Current biological AI models lack interpretability -- their internal representations do not correspond to biological relationships that researchers can examine. Here we present CDT-II, an "AI microscope" whose attention maps are directly interpretable as regulatory structure. By mirroring the central dogma in its architecture, CDT-II ensures that each attention mechanism corresponds to a specific biological relationship: DNA self-attention for genomic relationships, RNA self-attention for gene co-regulation, and DNA-to-RNA cross-attention for transcriptional control. Using only genomic embeddings and raw per-cell expression, CDT-II enables experimental biologists to observe regulatory networks in their own data. Applied to K562 CRISPRi data, CDT-II predicts perturbation effects (per-gene mean $r = 0.84$) and recovers the GFI1B regulatory network without supervision (6.6-fold enrichment, $P = 3.5 \times 10^{-17}$). Systematic comparison against ENCODE K562 regulatory annotations reveals that cross-attention autonomously focuses on known regulatory elements -- DNase hypersensitive sites ($201\times$ enrichment), CTCF binding sites ($28\times$), and histone marks -- across all five held-out genes. Two distinct attention mechanisms independently identify an overlapping RNA processing module (80% gene overlap; RNA binding enrichment $P = 1 \times 10^{-16}$). CDT-II establishes mechanism-oriented AI as an alternative to task-oriented approaches, revealing regulatory structure rather than merely optimizing predictions.
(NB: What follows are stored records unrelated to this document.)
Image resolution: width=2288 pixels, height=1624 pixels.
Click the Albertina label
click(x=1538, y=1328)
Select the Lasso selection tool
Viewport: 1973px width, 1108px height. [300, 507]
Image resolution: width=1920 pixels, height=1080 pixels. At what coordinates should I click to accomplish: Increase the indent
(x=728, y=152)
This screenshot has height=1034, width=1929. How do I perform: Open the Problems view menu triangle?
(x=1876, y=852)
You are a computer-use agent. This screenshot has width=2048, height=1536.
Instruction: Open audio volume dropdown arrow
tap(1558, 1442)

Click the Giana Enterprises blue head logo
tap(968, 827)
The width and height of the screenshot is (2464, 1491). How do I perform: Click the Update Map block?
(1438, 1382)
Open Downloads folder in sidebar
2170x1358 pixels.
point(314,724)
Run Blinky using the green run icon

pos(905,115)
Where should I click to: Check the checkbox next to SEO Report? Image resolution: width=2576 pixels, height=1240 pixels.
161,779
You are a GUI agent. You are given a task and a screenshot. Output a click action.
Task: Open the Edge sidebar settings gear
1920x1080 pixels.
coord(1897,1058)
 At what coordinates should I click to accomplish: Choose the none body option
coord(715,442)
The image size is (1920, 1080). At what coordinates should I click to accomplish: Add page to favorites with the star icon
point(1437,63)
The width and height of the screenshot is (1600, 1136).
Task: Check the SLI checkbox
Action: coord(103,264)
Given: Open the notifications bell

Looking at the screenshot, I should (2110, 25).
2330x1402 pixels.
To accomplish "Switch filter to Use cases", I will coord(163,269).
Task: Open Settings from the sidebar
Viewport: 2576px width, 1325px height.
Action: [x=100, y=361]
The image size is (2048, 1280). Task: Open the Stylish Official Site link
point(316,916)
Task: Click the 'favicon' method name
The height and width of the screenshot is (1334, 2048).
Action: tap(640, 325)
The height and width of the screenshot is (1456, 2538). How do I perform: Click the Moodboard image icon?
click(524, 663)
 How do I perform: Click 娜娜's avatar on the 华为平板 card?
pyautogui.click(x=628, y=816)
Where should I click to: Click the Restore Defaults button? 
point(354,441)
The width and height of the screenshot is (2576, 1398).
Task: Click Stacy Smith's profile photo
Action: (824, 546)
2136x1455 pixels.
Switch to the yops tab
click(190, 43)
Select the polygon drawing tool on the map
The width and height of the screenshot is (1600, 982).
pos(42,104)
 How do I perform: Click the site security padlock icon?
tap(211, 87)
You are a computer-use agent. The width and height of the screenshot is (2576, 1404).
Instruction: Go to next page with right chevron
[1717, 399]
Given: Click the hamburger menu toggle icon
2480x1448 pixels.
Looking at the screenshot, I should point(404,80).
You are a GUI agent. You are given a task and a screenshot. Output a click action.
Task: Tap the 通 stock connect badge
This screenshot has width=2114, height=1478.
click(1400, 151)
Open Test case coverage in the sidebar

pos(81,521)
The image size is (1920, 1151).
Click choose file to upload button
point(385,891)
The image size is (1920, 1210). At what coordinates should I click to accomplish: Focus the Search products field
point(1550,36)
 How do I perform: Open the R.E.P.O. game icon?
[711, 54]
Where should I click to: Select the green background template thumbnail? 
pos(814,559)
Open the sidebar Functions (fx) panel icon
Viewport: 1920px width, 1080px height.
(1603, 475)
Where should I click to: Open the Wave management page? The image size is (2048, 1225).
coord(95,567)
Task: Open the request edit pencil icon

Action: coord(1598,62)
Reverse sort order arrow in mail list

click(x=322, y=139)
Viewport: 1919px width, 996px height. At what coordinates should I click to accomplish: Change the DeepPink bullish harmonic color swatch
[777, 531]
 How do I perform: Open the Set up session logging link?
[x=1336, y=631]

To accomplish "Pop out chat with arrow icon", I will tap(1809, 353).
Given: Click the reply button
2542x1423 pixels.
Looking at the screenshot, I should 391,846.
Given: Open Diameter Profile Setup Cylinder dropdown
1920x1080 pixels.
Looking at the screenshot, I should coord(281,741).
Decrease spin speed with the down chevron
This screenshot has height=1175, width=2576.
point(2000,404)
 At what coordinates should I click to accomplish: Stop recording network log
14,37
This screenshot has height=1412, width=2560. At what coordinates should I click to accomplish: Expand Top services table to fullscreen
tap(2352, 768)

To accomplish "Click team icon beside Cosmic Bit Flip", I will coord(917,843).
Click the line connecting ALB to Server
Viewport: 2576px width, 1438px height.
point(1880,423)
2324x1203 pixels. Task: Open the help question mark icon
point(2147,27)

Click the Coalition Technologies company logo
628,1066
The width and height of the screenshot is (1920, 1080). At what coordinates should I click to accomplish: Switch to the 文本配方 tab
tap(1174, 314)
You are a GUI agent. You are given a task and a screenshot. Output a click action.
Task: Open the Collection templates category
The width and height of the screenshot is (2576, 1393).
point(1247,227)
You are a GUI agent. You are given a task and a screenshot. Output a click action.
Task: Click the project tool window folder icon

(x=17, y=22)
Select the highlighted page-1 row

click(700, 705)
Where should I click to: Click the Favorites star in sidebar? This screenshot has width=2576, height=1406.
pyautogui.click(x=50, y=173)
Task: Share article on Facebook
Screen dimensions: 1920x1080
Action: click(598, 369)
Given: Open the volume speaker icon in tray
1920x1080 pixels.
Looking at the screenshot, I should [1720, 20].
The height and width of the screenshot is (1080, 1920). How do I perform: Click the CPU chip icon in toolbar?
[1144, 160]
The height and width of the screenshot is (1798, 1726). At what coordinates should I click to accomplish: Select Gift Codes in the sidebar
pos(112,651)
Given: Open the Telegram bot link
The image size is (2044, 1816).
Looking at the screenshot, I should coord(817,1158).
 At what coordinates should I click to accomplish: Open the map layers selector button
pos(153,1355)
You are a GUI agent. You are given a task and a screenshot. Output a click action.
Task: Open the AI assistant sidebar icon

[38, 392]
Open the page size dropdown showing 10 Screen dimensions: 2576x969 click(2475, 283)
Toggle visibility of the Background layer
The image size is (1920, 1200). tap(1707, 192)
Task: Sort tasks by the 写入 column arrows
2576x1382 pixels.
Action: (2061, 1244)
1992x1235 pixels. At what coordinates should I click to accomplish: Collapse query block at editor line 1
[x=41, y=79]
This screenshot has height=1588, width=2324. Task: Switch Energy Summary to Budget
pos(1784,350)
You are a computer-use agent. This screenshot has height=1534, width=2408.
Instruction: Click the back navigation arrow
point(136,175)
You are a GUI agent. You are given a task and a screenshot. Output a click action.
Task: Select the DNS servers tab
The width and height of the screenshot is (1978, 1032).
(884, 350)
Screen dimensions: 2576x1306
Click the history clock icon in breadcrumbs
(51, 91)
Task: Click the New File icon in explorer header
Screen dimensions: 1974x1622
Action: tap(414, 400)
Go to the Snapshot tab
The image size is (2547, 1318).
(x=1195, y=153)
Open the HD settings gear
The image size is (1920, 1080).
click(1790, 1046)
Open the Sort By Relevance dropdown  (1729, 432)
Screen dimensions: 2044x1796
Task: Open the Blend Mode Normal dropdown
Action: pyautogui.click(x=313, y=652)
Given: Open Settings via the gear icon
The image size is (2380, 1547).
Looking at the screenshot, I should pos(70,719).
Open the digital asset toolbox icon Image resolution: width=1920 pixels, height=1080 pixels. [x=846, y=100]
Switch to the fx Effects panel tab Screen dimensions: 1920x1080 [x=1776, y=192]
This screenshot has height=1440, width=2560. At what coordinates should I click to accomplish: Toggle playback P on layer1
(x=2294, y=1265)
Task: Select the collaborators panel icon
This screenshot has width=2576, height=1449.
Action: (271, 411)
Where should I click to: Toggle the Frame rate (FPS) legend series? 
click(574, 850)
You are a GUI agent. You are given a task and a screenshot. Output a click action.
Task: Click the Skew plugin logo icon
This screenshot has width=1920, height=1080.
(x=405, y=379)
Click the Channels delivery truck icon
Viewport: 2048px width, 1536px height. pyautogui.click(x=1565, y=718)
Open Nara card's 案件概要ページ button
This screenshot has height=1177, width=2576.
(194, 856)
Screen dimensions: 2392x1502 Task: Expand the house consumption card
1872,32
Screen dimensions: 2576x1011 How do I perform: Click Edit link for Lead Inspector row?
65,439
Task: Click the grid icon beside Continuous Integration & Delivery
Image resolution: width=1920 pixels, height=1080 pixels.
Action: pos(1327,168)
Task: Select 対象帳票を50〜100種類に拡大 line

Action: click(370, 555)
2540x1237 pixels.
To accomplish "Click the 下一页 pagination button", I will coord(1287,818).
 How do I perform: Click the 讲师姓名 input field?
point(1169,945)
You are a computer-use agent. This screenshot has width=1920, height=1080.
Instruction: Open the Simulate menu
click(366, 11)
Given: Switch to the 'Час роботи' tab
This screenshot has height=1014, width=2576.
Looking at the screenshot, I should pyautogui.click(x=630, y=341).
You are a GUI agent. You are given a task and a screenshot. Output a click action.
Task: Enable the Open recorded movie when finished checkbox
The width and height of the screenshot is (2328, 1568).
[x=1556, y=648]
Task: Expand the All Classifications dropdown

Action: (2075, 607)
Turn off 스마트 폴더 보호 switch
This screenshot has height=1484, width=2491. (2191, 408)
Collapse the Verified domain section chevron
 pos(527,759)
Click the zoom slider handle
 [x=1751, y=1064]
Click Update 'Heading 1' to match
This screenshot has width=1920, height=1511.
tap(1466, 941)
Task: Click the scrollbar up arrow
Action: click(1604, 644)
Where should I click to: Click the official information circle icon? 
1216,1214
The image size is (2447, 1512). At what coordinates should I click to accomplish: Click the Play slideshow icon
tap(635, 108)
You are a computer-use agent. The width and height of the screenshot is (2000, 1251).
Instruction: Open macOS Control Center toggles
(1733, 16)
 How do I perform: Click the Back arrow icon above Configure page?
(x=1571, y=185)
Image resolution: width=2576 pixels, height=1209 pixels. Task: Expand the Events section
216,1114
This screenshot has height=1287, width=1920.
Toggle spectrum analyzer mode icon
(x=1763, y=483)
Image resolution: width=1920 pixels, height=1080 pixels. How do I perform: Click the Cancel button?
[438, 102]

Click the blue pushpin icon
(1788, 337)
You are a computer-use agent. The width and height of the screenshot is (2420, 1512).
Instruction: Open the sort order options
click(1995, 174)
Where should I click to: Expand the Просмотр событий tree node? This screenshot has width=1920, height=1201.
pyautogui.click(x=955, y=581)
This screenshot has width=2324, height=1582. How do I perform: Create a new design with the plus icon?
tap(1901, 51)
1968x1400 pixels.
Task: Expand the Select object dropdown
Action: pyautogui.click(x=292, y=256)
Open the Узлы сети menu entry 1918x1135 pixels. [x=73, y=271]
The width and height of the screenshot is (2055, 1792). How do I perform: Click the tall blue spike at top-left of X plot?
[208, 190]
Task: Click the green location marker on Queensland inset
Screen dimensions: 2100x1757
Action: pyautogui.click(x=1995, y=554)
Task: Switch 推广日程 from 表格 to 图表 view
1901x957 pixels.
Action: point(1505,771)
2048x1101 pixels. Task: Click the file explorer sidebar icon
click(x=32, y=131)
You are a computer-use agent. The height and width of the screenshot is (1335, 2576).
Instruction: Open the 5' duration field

翻译：当前生物学AI模型缺乏可解释性——其内部表征与研究者可检验的生物学关系不相符。本文提出CDT-II，一种注意力图谱可直接解读为调控结构的"AI显微镜"。通过在其架构中映射中心法则，CDT-II确保每个注意力机制对应特定的生物学关系：DNA自注意力对应基因组关系，RNA自注意力对应基因共调控，DNA到RNA交叉注意力对应转录调控。仅使用基因组嵌入和原始单细胞表达数据，CDT-II使实验生物学家能在自身数据中观察调控网络。应用于K562 CRISPRi数据时，CDT-II预测扰动效应（单基因平均$r = 0.84$）并在无监督条件下重建GFI1B调控网络（6.6倍富集，$P = 3.5 \times 10^{-17}$）。与ENCODE K562调控注释的系统比较表明，交叉注意力自主聚焦于已知调控元件——DNase超敏感位点（$201\times$富集）、CTCF结合位点（$28\times$）和组蛋白标记——在所有五个保留验证基因中均成立。两种不同的注意力机制独立识别出重叠的RNA加工模块（80%基因重叠；RNA结合富集$P = 1 \times 10^{-16}$）。CDT-II确立了机制导向AI作为任务导向方法的替代方案，其揭示的是调控结构而非仅仅优化预测。